On 2012/12/03 21:13:31, rvargas wrote: > My point is that (2) is not really implemented ...

8 years ago (2012-12-03 22:53:58 UTC) #7

On 2012/12/03 21:13:31, rvargas wrote:
> My point is that (2) is not really implemented (or I am missing that). There
is
> partial support to it by the fact that this CacheEntry supports calling
> WriteData to stream x at offset (y != 0) without having to write or read the
> first y bytes of that stream, but that is far from being able to update an
entry
> (I think).

It does support updating at offset 0 as well, but I suppose by update you mean
writing some metadata as well?
 
> I don't mind supporting update directly in this class, but I don't like the
idea
> of reading though a buffer here. Even if we want to allow this object to be
> initialized with a given offset and then receive subsequent writes, I think we
> should operate under the assumption that reads from the lower layer are cheap
> enough (and most likely buffered) so that it is better just to read again
> if/when needed.

We do not keep entry sizes at the LogStructuredStore layer, which would lead us
to bringing complete segments into memory.  Depending on how random browsing
habits are, this may bring a lot of segments into memory.  Do you have some
rough idea as to how we are going to implement read buffering at the lower
layer?
 
> I also don't mind punting update to the caller of this class. Or even punting
> update to be dealt with later. In fact, I would prefer having a whole system
> able to read and write complete entries from disk (with substantial metadata)
> and lacking the support for updates, to a system that implements updates, but
> not yet the basic functionality of read and write.
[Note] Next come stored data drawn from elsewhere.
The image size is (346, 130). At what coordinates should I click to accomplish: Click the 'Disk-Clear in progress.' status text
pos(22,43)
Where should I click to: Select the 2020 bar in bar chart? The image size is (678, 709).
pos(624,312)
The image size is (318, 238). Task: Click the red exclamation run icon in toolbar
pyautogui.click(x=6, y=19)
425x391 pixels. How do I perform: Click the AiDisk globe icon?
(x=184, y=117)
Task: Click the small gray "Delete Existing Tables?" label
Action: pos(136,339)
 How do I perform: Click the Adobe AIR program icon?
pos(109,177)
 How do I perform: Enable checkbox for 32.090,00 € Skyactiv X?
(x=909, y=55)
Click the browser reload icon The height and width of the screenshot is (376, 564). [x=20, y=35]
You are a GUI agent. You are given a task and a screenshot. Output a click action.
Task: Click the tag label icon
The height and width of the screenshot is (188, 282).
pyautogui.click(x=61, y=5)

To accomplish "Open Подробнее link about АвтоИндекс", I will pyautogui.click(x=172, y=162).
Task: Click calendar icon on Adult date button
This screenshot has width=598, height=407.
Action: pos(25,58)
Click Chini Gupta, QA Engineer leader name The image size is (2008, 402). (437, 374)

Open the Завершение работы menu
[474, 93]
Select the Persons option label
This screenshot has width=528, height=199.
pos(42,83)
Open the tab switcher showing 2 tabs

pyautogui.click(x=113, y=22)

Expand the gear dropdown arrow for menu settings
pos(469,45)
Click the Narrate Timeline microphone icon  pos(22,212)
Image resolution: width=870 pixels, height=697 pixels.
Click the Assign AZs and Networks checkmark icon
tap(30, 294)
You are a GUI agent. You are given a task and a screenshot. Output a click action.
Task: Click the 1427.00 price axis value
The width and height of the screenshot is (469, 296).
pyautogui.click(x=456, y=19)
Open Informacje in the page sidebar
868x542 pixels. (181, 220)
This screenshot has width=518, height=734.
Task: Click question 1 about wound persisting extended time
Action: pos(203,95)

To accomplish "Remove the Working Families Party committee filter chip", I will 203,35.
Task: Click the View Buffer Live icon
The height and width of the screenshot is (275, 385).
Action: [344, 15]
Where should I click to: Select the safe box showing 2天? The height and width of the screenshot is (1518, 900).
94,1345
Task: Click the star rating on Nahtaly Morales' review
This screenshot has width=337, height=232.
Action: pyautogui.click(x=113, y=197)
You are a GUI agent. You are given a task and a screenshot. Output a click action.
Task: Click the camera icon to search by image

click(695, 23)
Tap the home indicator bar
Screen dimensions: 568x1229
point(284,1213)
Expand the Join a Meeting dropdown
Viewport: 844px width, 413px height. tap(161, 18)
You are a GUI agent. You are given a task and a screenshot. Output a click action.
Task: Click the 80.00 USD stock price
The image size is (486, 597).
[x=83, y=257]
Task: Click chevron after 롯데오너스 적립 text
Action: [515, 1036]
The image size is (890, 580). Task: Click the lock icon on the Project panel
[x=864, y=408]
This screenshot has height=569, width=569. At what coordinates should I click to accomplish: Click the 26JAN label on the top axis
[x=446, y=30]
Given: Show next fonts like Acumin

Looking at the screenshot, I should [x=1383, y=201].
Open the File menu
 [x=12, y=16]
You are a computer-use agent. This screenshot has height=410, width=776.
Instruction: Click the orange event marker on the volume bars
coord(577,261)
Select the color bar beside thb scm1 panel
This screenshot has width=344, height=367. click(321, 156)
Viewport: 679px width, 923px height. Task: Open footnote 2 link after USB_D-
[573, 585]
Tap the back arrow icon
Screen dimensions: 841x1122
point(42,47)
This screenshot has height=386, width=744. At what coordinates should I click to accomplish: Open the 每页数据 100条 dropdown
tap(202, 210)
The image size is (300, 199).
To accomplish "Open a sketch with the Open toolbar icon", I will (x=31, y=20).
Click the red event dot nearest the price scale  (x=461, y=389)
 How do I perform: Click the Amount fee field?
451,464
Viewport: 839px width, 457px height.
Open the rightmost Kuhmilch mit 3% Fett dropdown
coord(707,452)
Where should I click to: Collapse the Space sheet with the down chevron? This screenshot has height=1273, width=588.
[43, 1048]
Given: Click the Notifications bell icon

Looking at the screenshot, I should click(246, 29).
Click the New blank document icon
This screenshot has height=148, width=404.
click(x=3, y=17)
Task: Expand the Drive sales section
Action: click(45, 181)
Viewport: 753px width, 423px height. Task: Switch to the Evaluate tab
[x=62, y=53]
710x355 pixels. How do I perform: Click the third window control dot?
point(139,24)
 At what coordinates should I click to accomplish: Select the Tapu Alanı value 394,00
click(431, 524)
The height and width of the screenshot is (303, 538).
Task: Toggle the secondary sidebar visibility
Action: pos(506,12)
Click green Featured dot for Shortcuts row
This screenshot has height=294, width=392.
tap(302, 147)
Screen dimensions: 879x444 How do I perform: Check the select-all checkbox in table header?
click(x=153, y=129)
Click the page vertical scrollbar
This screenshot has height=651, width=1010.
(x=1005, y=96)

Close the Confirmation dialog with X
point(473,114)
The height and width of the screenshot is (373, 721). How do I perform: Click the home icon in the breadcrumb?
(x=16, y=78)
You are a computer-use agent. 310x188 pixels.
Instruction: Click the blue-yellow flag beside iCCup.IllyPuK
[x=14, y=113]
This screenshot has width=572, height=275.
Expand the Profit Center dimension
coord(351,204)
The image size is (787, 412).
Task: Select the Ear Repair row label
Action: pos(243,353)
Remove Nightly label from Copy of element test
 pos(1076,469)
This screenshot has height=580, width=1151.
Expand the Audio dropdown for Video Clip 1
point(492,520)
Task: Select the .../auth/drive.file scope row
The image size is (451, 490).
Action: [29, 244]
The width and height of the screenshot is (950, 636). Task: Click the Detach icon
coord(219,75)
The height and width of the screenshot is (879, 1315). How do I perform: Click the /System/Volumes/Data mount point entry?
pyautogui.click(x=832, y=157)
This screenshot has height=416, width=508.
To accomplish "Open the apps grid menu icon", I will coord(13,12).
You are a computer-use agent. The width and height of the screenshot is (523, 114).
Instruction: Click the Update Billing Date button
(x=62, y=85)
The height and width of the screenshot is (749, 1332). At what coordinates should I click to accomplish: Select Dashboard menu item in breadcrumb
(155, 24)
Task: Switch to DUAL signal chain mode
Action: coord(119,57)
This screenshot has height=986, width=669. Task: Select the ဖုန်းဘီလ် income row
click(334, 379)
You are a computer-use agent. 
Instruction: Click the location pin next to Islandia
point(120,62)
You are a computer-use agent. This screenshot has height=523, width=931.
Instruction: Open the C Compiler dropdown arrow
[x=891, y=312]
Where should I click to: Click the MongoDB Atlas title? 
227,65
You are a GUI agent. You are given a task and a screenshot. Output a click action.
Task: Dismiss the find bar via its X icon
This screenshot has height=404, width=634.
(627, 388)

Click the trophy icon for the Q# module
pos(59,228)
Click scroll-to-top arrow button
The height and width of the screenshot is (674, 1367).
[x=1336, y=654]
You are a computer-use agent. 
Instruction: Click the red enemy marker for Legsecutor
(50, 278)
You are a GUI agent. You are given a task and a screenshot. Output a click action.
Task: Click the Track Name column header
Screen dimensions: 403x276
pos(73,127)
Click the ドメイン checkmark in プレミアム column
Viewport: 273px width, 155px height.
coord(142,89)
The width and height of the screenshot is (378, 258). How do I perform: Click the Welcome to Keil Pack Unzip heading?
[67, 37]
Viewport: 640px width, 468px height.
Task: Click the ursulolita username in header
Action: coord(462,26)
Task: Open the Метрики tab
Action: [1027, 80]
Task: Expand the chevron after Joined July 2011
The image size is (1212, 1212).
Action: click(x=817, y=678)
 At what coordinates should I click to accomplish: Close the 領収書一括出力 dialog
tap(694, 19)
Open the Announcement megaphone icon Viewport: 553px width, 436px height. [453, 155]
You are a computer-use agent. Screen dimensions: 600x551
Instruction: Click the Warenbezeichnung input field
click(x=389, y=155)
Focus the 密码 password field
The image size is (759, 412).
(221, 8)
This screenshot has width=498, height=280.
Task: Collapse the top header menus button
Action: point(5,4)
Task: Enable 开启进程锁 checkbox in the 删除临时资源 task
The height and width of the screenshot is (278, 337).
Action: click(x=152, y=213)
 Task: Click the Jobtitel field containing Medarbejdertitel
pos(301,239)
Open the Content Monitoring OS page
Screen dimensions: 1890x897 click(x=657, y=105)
Repeating the above question, what do you consider basic functionality of read
and write?  I thought it was just reading and writing streams of the CacheEntry
object?!

> 
> On 2012/12/03 17:33:07, agayev wrote:
> > Instead of replying to the comments I reply here in one coherent piece.
> > 
> > What I've implemented here is an entry that supports all use cases: (1)
create
> a
> > fresh entry, write and/or read to/from it (2) open an existing entry read
> and/or
> > write from/to it.
> > 
> > For case (1) everything happens via in-memory buffers, i.e. we only touch
the
> > storage when an entry is closed/destructed.
> > 
> > For case (2) we attempt to do minimal amount of work via lazy reading, we
only
> > bring into memory stream N, when it is needed, which is needed when we
update
> it
> > (i.e. overwrite or append), or when we read specific stream.
> > 
> > I think what you are proposing is to separate update from the rest.  In this
> > case, we will have two modes of operation of an entry: (a) a fresh entry
that
> > implements write buffering and everything happens in memory until entry is
> > closed/destructed (b) a read-only existing entry that doesn't do any
> > read-buffering and redirects everything to the lower layer, and naturally,
it
> > does not support writes.  And update is done at the upper layer by
> instantiating
> > two entries, one is fresh and the other one read-only existing one, and we
> > copy/append from the existing one to the fresh one.
> > 
> > Am I understanding this correctly?  I do not have any objection to it and it
> is
> > probably easier to implement and reason about, just want to make sure that
we
> > are on the same page.

rvargas (doing something else)

On 2012/12/03 22:53:58, agayev wrote: > On 2012/12/03 21:13:31, rvargas wrote: > > My point ...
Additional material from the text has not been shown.